- [Excerpted passage]:
Segment Open

Sounds great, doesn’t it?
I should make a note here to all that might want to do a Vipassana course that the center, to support each individual meditator’s practice, enforces some pretty strict rules. These include the “no dinner rule” (I have yet to understand how this would benefit anyone at all), and the practice of “Noble Silence.” I was prepared not to talk for 10 days, but in this case, silence also includes the avoidance of eye contact, written communication, or gestures of any kind. You are also to surrender all your electronics, diary, and all your books. Then you must also keep from killing, stealing, lying, engaging in sexual behavior, or taking any kind of intoxicant- the five pillars from which all future development is supposed to sprout.
Turns out, when you can’t spend your time swatting at mosquitoes, reading, writing, listening to music, talking to anyone else, or even masturbating (arguably, the most oft-used time killer for a LOT of people), you tune in to things happening in the present. Sometimes, this amounts to nice things, like an overwhelming appreciation for a fuzzy-looking leaf, or a sudden realization that a well done call to prayer is the most beautiful thing you’ve ever heard. Other times, it results in not-so-nice things, such as noticing that another person’s bone ivory feet just… piss you off. Why do they have to be there looking so damn EAGER all the fucking time?

Segment Closed

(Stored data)
Segment Open

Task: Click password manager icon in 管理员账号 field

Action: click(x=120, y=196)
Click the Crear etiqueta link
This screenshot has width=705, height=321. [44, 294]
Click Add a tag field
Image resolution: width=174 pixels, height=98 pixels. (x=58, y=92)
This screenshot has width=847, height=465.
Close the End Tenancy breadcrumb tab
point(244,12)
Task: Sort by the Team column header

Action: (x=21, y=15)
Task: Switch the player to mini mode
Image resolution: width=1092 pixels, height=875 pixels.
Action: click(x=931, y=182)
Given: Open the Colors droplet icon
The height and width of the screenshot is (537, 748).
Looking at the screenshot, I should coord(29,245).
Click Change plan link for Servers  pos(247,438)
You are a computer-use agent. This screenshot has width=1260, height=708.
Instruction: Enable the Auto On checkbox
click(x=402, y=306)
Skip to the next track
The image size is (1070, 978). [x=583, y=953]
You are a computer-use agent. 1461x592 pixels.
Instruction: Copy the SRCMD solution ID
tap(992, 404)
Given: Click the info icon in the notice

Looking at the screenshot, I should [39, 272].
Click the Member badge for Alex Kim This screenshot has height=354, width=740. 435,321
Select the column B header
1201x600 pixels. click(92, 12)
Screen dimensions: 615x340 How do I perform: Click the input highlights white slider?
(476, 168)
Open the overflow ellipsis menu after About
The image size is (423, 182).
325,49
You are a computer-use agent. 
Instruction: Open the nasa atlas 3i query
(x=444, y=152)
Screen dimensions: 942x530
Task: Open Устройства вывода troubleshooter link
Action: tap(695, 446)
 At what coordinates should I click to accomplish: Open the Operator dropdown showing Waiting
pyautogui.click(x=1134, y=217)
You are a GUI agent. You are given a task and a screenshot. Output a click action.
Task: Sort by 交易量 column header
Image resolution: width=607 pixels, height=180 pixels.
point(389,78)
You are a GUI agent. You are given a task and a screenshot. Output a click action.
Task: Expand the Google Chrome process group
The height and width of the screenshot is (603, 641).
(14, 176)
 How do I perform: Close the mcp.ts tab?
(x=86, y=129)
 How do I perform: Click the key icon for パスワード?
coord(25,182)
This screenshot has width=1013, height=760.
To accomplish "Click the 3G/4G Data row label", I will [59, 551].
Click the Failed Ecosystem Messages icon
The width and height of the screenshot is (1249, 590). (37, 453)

Segment Closed

Copy out the Vipassana retreat passage from "I should make" down to "supposed to sprout.", swapping "diary" for "journal".

- [Response area]:
I should make a note here to all that might want to do a Vipassana course that the center, to support each individual meditator’s practice, enforces some pretty strict rules. These include the “no dinner rule” (I have yet to understand how this would benefit anyone at all), and the practice of “Noble Silence.” I was prepared not to talk for 10 days, but in this case, silence also includes the avoidance of eye contact, written communication, or gestures of any kind. You are also to surrender all your electronics, journal, and all your books. Then you must also keep from killing, stealing, lying, engaging in sexual behavior, or taking any kind of intoxicant- the five pillars from which all future development is supposed to sprout.